Director: J.J. Abrams
Cast: Chris Pine, Zachary Quntio, Zoe Saldana, and keeping the whole thing together, the late, great Leonard Nimoy
Have I Seen it Before: I saw it four times in the theater.
Did I Like It: It may have launched some irritating things (including its own 2013 sequel), but it is hard to deny this film its charms, or, more importantly, the moments where it absolutely sings.
The last ten years or so should be a difficult time for action-adventure movies like those that make up the Star Trek series. They aren’t about anything, other than the thin connective tissue that will propel characters from explosion to explosion. So that this first attempt to relaunch the franchise after the petering out experience by Nemesis (2002) and the then most-recent series, Enterprise, does something incredibly smart. It presents the space opera as coming of age story. Sure, it’s not the loft ambition of a Horatio Hornblower story, or even a parable about Chernobyl in space, but telling the tale of James T. Kirk (Pine) and Spock (Quinto), Angry Young Men, is certainly a good starting out point for the film.
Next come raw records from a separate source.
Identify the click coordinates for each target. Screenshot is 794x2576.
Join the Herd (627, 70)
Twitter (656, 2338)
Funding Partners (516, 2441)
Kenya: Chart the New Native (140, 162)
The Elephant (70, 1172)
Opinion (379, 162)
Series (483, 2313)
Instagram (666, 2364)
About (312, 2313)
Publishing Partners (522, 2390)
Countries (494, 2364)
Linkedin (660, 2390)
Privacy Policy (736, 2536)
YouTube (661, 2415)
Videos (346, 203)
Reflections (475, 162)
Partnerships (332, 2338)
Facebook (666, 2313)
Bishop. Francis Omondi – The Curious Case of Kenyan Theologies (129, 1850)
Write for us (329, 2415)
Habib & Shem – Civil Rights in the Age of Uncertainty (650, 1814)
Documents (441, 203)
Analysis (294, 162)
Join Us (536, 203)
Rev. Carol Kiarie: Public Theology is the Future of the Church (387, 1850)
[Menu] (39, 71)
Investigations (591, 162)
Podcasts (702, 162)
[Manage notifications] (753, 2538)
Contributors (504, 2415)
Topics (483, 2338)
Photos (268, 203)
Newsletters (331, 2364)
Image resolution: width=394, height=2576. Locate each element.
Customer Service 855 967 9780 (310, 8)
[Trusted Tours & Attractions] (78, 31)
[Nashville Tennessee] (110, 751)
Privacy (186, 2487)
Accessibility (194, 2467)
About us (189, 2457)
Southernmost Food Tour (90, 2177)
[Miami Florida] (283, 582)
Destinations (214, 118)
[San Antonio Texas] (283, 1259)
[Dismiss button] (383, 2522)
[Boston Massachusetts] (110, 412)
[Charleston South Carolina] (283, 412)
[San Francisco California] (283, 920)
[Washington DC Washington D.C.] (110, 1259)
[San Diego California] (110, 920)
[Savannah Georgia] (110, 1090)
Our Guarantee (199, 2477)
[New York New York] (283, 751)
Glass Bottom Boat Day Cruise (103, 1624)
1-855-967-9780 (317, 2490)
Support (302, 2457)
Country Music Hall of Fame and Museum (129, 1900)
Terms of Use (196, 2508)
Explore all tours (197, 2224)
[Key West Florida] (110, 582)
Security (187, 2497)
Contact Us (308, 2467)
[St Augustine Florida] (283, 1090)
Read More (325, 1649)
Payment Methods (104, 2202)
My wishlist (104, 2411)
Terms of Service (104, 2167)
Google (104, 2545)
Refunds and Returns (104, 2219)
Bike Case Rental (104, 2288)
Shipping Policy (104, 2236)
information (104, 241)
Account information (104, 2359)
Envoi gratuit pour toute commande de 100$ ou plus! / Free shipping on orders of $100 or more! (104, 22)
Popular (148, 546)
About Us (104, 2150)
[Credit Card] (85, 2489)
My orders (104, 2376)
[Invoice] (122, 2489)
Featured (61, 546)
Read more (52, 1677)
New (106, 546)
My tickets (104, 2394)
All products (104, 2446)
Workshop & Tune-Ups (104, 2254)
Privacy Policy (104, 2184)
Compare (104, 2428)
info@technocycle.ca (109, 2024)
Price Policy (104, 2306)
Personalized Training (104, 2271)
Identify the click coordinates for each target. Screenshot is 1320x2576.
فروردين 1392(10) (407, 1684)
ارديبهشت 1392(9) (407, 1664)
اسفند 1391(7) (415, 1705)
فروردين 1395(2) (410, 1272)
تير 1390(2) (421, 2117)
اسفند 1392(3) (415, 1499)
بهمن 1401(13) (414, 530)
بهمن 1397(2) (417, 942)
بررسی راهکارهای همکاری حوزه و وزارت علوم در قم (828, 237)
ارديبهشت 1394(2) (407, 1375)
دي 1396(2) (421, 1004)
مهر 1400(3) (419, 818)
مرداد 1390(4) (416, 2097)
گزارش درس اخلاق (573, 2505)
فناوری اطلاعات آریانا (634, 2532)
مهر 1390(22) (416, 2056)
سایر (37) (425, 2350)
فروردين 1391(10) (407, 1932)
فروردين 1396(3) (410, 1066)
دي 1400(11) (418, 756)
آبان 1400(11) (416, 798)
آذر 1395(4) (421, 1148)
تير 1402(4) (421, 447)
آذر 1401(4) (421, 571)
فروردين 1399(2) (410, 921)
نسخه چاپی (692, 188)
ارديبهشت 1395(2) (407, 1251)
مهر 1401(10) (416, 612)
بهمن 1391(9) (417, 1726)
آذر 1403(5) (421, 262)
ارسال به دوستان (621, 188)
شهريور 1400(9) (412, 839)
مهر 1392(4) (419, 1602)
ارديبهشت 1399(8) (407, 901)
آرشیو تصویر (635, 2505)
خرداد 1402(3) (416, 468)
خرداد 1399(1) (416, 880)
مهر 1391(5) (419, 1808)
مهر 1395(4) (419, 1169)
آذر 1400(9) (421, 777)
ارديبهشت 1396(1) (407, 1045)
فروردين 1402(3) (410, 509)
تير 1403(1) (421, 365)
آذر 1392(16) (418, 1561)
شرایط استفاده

And it mostly works! There are things that serve to annoy. The lens flares are ubiquitous, but commentary about them has become far more irritating than the flares could ever have hoped to be. The decision to shot any utilitarian section of a starship in a brewery has never made sense to me. The Beastie Boy-laden scene where the spunky tween-who-would be Captain Kirk (Jimmy Bennett) faces off with Robocop and gravity remains one of the most irritating scenes in recent memory, compounded by the unassailable reality that it lifts right out of the movie. Not many people talk about how there’s some serious post-production jiggery pokery that leaves the bad guys waiting around for twenty-five years with nothing to do, and I will opt not to go into it much further here.
I could go on. Honestly, it should be a little bit harder to beat the Kobayashi Maru test, even if you have reprogrammed the simulator. But the parts that do work far outweigh the nitpicks. The film is cast perfectly, with the new cast bringing new energy to roles we already think we know. Karl Urban might (and I stress, might) have been more born to play the role than even Deforrest Kelley. The mini-tragedy at the beginning of the movie heralds the coming of Chris Hemsworth, undeniable movie star and latches the film to real emotions, even during those scenes and plot holes I can’t abide.
And there is one moment, and one spark of performance, that makes this film—and, indeed, the entire “Kelvin” series—work on the whole. It is the first moment in which Kirk encounters Spock Prime (Nimoy). The elder Spock takes one look at this brash upstart and says, haunted by everything we as the audience has already seen. “James T. Kirk…I have been, and always shall be, your friend.” In that moment, I believe Pine is Kirk, Quinto is Spock, and on and on. It’s a moment the film absolutely depends on, and Nimoy nails it with such subtlety, that it’s hard not to marvel at the moment with every repeat viewing.